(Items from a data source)
++++

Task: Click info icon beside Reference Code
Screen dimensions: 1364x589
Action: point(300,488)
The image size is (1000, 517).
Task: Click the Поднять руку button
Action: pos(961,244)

++++

> [Exercise directions] Retype each line above, keeping every character.

> [Task output]
Task: Click info icon beside Reference Code
Screen dimensions: 1364x589
Action: point(300,488)
The image size is (1000, 517).
Task: Click the Поднять руку button
Action: pos(961,244)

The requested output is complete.